SUPPLIED INFORMATION Start Marker

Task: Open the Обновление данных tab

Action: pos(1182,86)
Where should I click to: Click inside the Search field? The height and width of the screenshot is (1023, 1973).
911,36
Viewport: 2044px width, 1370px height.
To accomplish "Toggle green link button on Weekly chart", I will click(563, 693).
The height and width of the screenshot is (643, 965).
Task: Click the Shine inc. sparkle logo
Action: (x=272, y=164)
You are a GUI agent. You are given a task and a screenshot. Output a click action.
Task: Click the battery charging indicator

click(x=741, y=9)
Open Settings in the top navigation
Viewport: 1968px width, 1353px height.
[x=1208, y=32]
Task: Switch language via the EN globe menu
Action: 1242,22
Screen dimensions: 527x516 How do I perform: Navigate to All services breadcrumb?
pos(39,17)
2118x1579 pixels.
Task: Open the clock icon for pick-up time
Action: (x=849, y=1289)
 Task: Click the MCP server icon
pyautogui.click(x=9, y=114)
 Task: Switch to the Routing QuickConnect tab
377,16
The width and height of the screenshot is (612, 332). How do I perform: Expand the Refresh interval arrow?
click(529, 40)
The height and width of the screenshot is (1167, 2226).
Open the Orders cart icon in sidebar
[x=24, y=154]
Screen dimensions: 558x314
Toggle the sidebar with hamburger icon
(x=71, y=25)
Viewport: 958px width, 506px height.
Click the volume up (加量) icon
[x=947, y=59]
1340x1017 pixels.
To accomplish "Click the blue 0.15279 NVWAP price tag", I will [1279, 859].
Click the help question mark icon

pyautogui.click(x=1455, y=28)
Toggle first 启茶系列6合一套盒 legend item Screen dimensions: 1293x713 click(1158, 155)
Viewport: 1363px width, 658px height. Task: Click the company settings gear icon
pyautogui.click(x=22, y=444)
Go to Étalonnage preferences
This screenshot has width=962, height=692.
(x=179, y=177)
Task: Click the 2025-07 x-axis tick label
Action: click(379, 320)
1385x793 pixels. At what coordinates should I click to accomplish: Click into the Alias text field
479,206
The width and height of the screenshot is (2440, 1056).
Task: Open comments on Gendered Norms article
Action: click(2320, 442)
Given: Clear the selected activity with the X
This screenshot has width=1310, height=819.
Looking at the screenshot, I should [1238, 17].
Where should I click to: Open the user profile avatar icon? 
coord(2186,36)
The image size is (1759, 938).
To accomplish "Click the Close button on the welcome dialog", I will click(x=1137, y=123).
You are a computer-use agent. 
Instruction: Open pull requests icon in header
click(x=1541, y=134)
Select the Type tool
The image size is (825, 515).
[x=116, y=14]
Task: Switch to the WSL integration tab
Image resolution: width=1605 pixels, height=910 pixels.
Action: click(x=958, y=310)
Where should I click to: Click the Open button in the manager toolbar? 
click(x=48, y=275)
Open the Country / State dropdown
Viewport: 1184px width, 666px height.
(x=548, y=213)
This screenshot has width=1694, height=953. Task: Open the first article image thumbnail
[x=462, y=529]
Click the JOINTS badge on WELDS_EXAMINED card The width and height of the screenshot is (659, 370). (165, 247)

SUPPLIED INFORMATION End Marker

WHAT YOU SHOULD DO
Lines with the word "agent" in them: report all of these from the listing above.

COMPLETED TASK
You are a GUI agent. You are given a task and a screenshot. Output a click action.
You are a computer-use agent. 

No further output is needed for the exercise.